Но когда месячные не пришли и в третий раз, она поняла, что счастье ее обречено быть недолгим. Она носит ребенка, зачатого против ее воли, ребенка пальта Юнатана Лёфа.
Первое, что сделал Карл Тулипан, когда она появилась на его пороге, взял ее за руку и повел в церковь Святого Николая к просту. Добился, чтобы имя ее вновь занесли в церковные книги и включили в списки прихожан. А теперь, когда у нее начнет расти живот, она навлечет бесчестье и на свое новое имя, и на имя нового отца.

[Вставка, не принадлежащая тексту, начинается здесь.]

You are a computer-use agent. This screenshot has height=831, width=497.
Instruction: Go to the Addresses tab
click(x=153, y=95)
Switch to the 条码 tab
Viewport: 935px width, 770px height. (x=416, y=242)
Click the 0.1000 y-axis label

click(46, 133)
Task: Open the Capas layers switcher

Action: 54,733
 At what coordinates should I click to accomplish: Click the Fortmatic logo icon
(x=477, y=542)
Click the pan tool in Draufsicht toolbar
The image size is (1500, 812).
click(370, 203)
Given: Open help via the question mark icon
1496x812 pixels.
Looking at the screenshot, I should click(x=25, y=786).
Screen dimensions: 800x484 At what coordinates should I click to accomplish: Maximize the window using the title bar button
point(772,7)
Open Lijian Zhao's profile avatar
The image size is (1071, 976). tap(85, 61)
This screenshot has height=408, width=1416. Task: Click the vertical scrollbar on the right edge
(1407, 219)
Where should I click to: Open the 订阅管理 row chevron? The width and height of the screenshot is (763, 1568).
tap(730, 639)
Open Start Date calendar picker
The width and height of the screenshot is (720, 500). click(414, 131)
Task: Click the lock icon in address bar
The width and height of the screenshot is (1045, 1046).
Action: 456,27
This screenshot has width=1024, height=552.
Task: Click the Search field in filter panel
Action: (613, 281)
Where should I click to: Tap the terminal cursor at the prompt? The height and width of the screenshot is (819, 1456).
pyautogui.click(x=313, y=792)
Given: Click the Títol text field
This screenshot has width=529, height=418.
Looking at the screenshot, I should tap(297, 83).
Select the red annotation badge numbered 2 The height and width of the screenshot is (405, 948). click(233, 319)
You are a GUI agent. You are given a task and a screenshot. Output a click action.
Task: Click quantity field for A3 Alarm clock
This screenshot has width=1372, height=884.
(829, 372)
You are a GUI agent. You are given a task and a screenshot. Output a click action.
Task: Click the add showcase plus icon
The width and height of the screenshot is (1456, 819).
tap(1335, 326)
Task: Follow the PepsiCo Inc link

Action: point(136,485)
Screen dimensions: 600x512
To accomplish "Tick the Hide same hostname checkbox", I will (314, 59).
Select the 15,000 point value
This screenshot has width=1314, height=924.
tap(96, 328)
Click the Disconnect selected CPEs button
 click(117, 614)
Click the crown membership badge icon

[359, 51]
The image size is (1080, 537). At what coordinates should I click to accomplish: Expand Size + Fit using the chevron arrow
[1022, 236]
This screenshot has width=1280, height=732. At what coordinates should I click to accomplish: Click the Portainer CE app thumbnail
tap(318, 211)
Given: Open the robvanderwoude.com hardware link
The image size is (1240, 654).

Те, кто помнил Ловису Ульрику с детства, подшучивают насчет непостижимой игры природы: за несколько лет скулам удалось переползти на другое место, да и нос не отстал – поменял форму. Но даже самые ехидные отвергают свои подозрения и замолкают, когда видят, как счастлив Тюльпан, вновь обретший любимую дочь. А теперь языки развяжутся опять. Начнут говорить – обманщица, искательница счастья, авантюристка, шалава, нагулявшая неизвестно где ребенка и готовая на что угодно, чтобы как-то обеспечить будущее для себя и для своего выблядка. И даже Тюльпану придется с этим согласиться, когда к нему явятся пастор и настоятель в своих черных сутанах. «А ты уверен, что она твоя дочь? – скажут они. – Она же подзаборная шлюха…» А завсегдатаи «Мартышки»? Они убедят Тюльпана – из самых, разумеется, лучших побуждений. Для его же пользы. И ее, Анну Стину Кнапп, просто выбросят в канаву, а из канавы – прямая дорога на Лонгхольмен.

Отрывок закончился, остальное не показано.